The speech segments of the target speaker are obtained as follows: first, a correspondence for each frame is obtained by DP-based correspondence processing 42 between the speech data uttered by both speakers. DP-based correspondence processing 42 is described in IEEE ASSP MAGAZINE, July 1990, pp. 7-11. Then, in accordance with the obtained correspondence, a determination is made as to which frame of the speech of the target speaker is correspondent with boundaries of the speech segments of the reference speaker, whereby the corresponding frame is determined as boundaries of the speech segments of the target speaker. The speech segment correspondence table is thus stored in a memory 43.
Next, speaker individuality conversion and synthesis unit 5 carries out a conversion and synthesis of speaker individualities. The speech data of the reference speaker is LPC-analyzed by LPC analyzer 2 shown in FIG. 1 and then subjected to a segmentation 52 by the Viterbi algorithm by using HMM phonemic model 33 of the reference speaker produced in speech segmentation unit 3 shown in FIG. 2. Then, a speech segment closest to the segmented speech is selected from training speech segments of the reference speaker stored in a memory 35, by a search 53 for an optimal speech segment. A speech segment corresponding to the selected speech segment of the reference speaker is subjected to a speech segment replacement processing 54 by using a speech segment correspondence table 43 made at speech segment correspondence unit 4 shown in FIG. 3 from the training speech segment of the target speaker stored in memory 41. Finally, the replaced speech segment is synthesized by using the obtained speech segment by a speech synthesis processing 56, so that converted speech is output.
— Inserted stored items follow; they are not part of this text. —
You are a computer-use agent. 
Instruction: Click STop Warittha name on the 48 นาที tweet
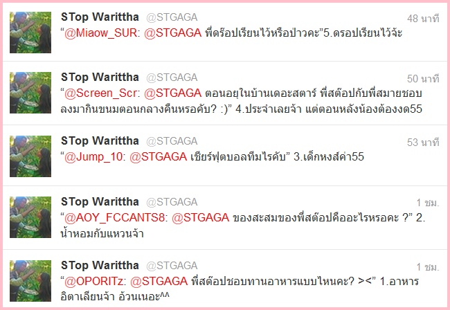(x=100, y=17)
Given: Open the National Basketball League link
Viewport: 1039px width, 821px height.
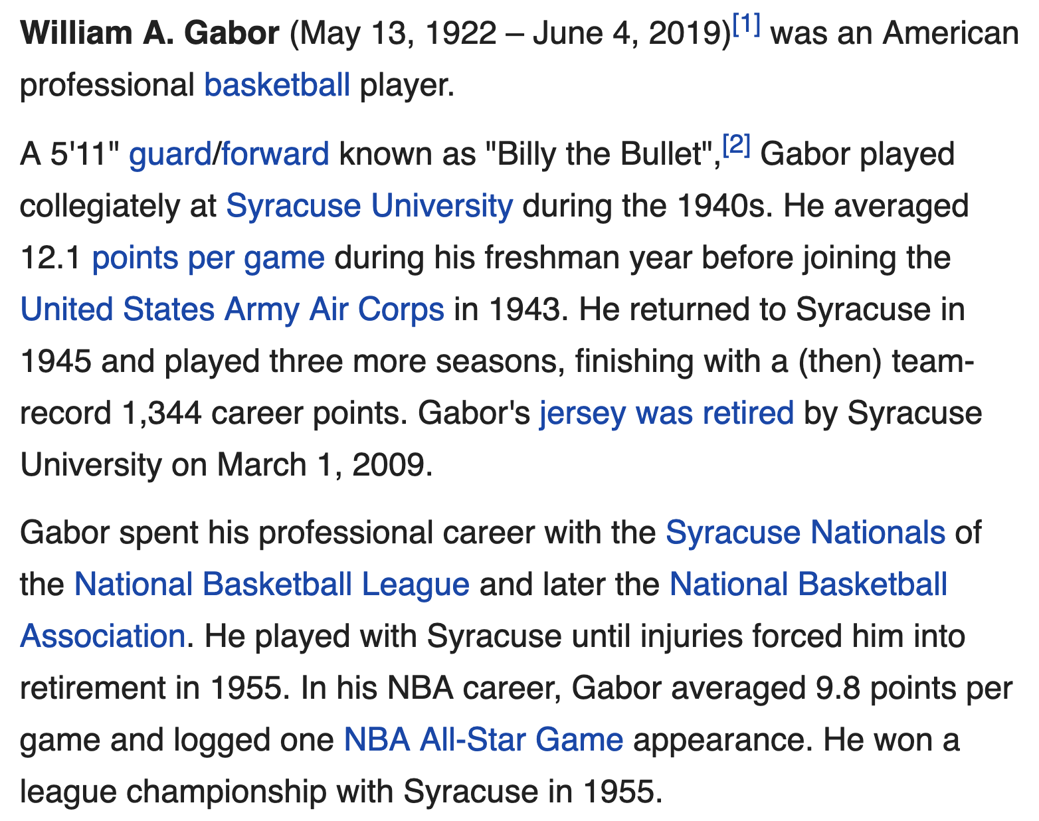Looking at the screenshot, I should pos(272,585).
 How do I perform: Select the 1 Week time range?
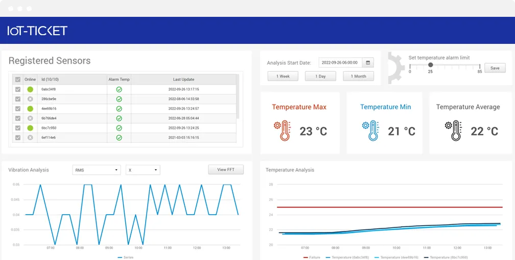tap(283, 76)
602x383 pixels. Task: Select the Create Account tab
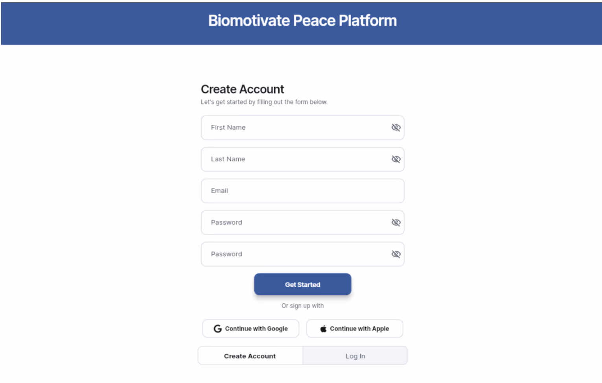pyautogui.click(x=250, y=356)
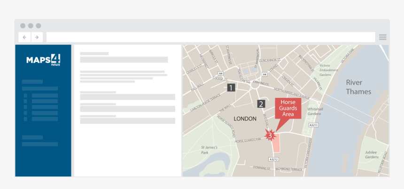404x189 pixels.
Task: Click the A3212 road shield
Action: 274,159
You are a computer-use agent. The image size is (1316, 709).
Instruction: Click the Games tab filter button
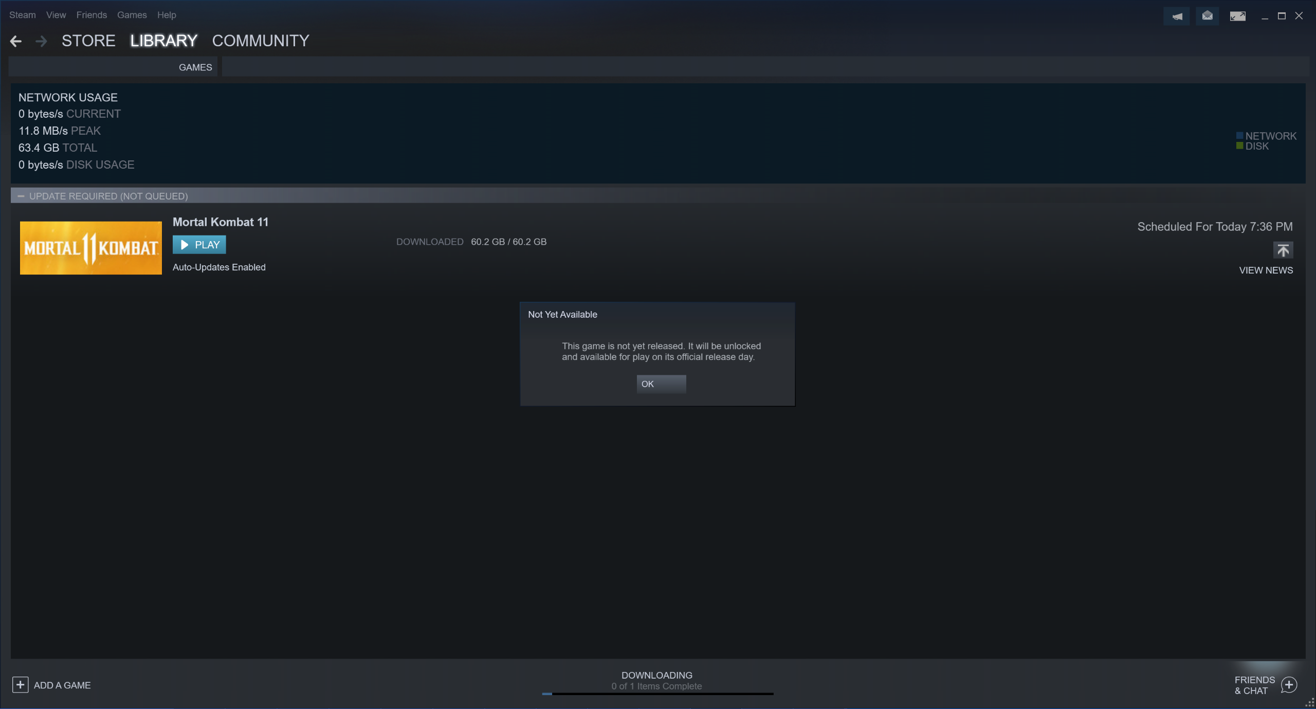pos(195,67)
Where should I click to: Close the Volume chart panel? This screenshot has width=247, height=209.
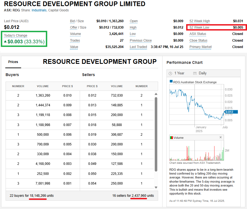point(221,137)
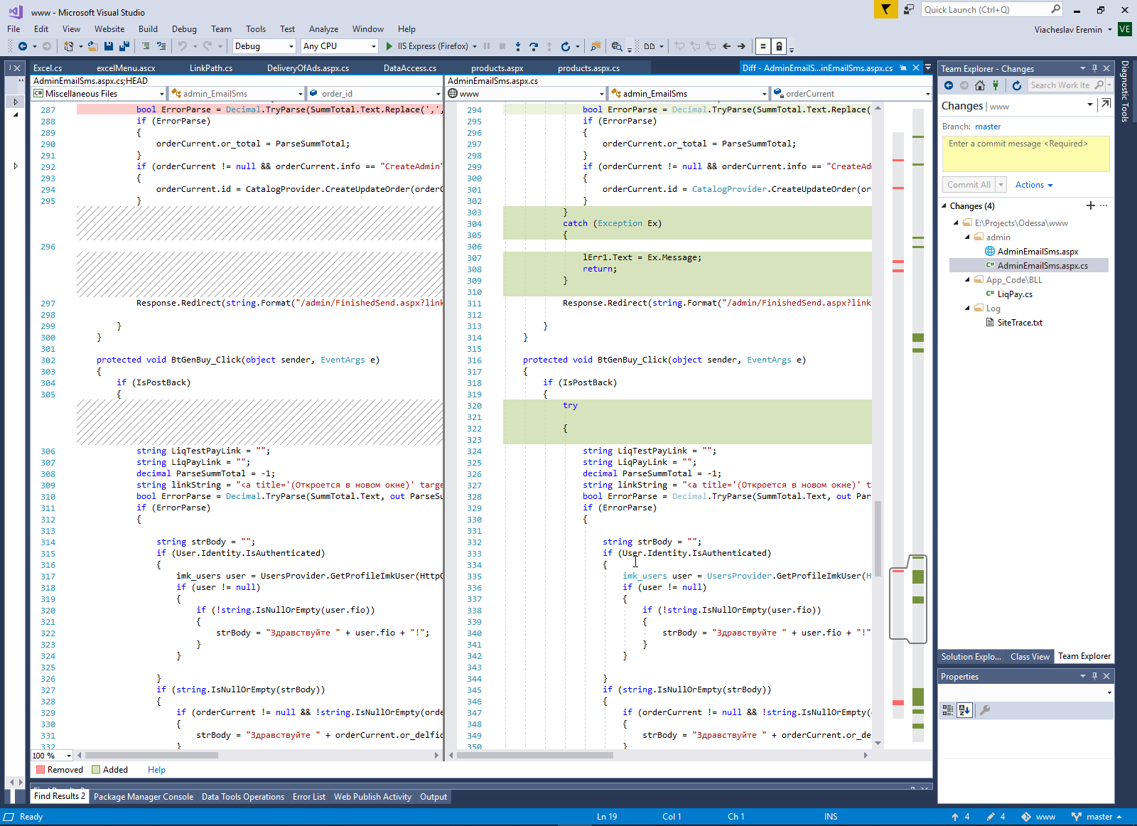Viewport: 1137px width, 826px height.
Task: Click Team Explorer Home icon
Action: point(980,85)
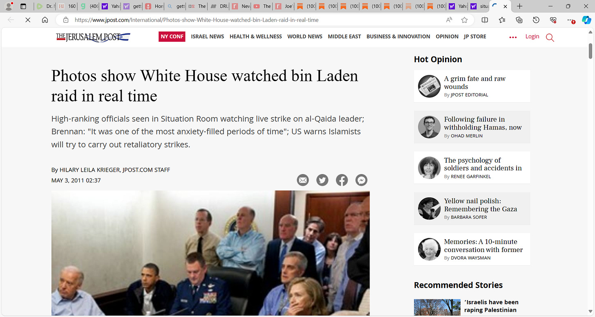Open the site search magnifier
Image resolution: width=595 pixels, height=317 pixels.
[550, 38]
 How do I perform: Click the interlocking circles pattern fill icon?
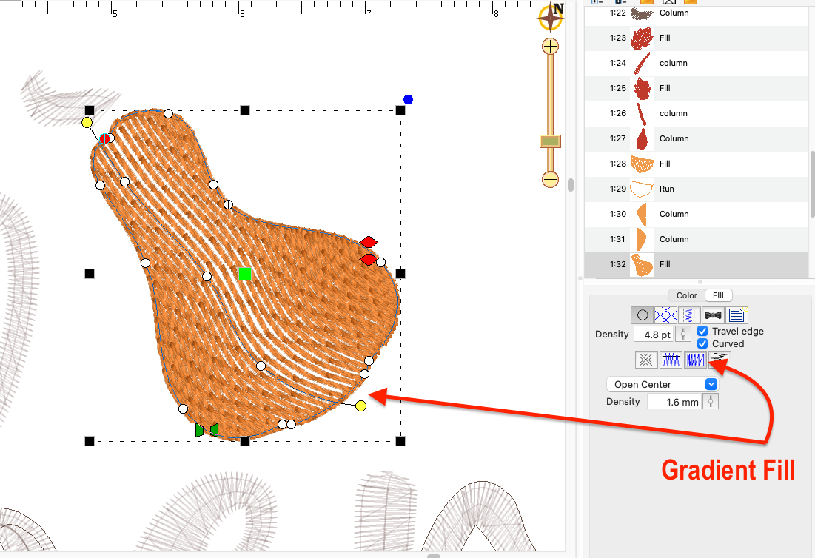tap(666, 315)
As has been described heretofore, according to the embodiment of the present invention, correspondence of parameters is carried out between the reference speaker and the target speaker, using speech segments as units, whereby speaker individuality conversion can be made based on the parameter correspondence. Especially, a speech segment is one approach to discretely represent the entire speech. This approach makes it possible to efficiently represent a spectrum of the speech as being proved by studies on speech coding and a speech synthesis by rule, and thus enables a detailed conversion of speaker individualities as compared with the conventional example, in which only a part of spectrum information is controlled.
Furthermore, since dynamic characteristics as well as static characteristics of speech are included in the speech segments, the use of the speech segments as units enables a conversion of the dynamic characteristics and a representation of more detailed speaker individualities. Moreover, according to the present invention, since a speaker individuality conversion is available only with training data, an unspecified large number of speech individualities can easily be obtained.
Although the present invention has been described and illustrated in detail, it is clearly understood that the same is by way of illustration and example only and is not to be taken by way of limitation, the spirit and scope of the present invention being limited only by the terms of the appended claims.

Claims (13)

What is claimed is:
1. A speaker individuality conversion method for converting speaker individuality of speech by digitizing speech data, then extracting parameters and controlling the extracted parameters, comprising:
a first step of making correspondence of parameters between a reference speaker and a target speaker, using speech segments as units,
said first step including the steps of:
analyzing speech data of said reference speaker, to create a phonemic model for each phoneme,
making a segmentation in accordance with a predetermined algorithm by using said created phonemic model, to create speech segments,
mixing a correspondence between said obtained speech segments of said reference speaker and the speech data of said target speaker by dynamic programming (DP) matching; and
a second step of making a speaker individuality conversion in accordance with said parameter correspondence.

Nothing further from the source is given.